▶ What you are asked to do:
Render every line of the records below as a Markdown table with the columns Row and Line, where Row is a running number. Omit blank lines.

▶ Given records:
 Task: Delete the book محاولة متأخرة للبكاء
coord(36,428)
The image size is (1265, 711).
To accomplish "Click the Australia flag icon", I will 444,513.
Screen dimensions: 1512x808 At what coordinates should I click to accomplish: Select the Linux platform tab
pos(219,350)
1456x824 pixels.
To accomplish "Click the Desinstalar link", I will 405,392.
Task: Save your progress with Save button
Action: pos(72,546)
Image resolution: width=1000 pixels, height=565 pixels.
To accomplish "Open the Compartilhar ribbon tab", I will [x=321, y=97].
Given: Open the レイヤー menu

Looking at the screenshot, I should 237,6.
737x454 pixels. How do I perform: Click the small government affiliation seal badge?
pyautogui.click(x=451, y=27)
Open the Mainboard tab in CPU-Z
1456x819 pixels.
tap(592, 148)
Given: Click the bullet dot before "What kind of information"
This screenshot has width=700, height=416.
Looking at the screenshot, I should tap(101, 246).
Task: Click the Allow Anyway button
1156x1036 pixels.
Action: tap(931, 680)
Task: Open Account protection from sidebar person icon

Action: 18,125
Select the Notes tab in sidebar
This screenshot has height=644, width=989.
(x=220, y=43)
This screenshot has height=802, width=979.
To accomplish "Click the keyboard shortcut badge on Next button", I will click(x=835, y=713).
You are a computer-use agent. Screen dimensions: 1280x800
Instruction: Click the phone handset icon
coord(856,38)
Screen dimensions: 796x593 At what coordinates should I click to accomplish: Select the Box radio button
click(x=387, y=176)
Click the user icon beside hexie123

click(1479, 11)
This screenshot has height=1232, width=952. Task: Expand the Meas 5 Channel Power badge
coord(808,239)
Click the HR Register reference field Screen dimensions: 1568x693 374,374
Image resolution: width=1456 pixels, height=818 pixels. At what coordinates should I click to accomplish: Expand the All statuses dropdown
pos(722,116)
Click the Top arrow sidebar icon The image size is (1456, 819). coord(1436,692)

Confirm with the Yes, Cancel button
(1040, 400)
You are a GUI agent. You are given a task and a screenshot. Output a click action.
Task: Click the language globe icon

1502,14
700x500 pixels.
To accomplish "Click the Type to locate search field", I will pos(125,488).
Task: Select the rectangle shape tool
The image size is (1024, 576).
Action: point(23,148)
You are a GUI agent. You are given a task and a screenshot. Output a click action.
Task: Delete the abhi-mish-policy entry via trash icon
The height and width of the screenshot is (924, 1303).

▶ Solution for this exercise:
| Row | Line |
|---|---|
| 1 |  Task: Delete the book محاولة متأخرة للبكاء |
| 2 | coord(36,428) |
| 3 | The image size is (1265, 711). |
| 4 | To accomplish "Click the Australia flag icon", I will 444,513. |
| 5 | Screen dimensions: 1512x808 At what coordinates should I click to accomplish: Select the Linux platform tab |
| 6 | pos(219,350) |
| 7 | 1456x824 pixels. |
| 8 | To accomplish "Click the Desinstalar link", I will 405,392. |
| 9 | Task: Save your progress with Save button |
| 10 | Action: pos(72,546) |
| 11 | Image resolution: width=1000 pixels, height=565 pixels. |
| 12 | To accomplish "Open the Compartilhar ribbon tab", I will [x=321, y=97]. |
| 13 | Given: Open the レイヤー menu |
| 14 | Looking at the screenshot, I should 237,6. |
| 15 | 737x454 pixels. How do I perform: Click the small government affiliation seal badge? |
| 16 | pyautogui.click(x=451, y=27) |
| 17 | Open the Mainboard tab in CPU-Z |
| 18 | 1456x819 pixels. |
| 19 | tap(592, 148) |
| 20 | Given: Click the bullet dot before "What kind of information" |
| 21 | This screenshot has width=700, height=416. |
| 22 | Looking at the screenshot, I should tap(101, 246). |
| 23 | Task: Click the Allow Anyway button |
| 24 | 1156x1036 pixels. |
| 25 | Action: tap(931, 680) |
| 26 | Task: Open Account protection from sidebar person icon |
| 27 | Action: 18,125 |
| 28 | Select the Notes tab in sidebar |
| 29 | This screenshot has height=644, width=989. |
| 30 | (x=220, y=43) |
| 31 | This screenshot has height=802, width=979. |
| 32 | To accomplish "Click the keyboard shortcut badge on Next button", I will click(x=835, y=713). |
| 33 | You are a computer-use agent. Screen dimensions: 1280x800 |
| 34 | Instruction: Click the phone handset icon |
| 35 | coord(856,38) |
| 36 | Screen dimensions: 796x593 At what coordinates should I click to accomplish: Select the Box radio button |
| 37 | click(x=387, y=176) |
| 38 | Click the user icon beside hexie123 |
| 39 | click(1479, 11) |
| 40 | This screenshot has height=1232, width=952. Task: Expand the Meas 5 Channel Power badge |
| 41 | coord(808,239) |
| 42 | Click the HR Register reference field Screen dimensions: 1568x693 374,374 |
| 43 | Image resolution: width=1456 pixels, height=818 pixels. At what coordinates should I click to accomplish: Expand the All statuses dropdown |
| 44 | pos(722,116) |
| 45 | Click the Top arrow sidebar icon The image size is (1456, 819). coord(1436,692) |
| 46 | Confirm with the Yes, Cancel button |
| 47 | (1040, 400) |
| 48 | You are a GUI agent. You are given a task and a screenshot. Output a click action. |
| 49 | Task: Click the language globe icon |
| 50 | 1502,14 |
| 51 | 700x500 pixels. |
| 52 | To accomplish "Click the Type to locate search field", I will pos(125,488). |
| 53 | Task: Select the rectangle shape tool |
| 54 | The image size is (1024, 576). |
| 55 | Action: point(23,148) |
| 56 | You are a GUI agent. You are given a task and a screenshot. Output a click action. |
| 57 | Task: Delete the abhi-mish-policy entry via trash icon |
| 58 | The height and width of the screenshot is (924, 1303). |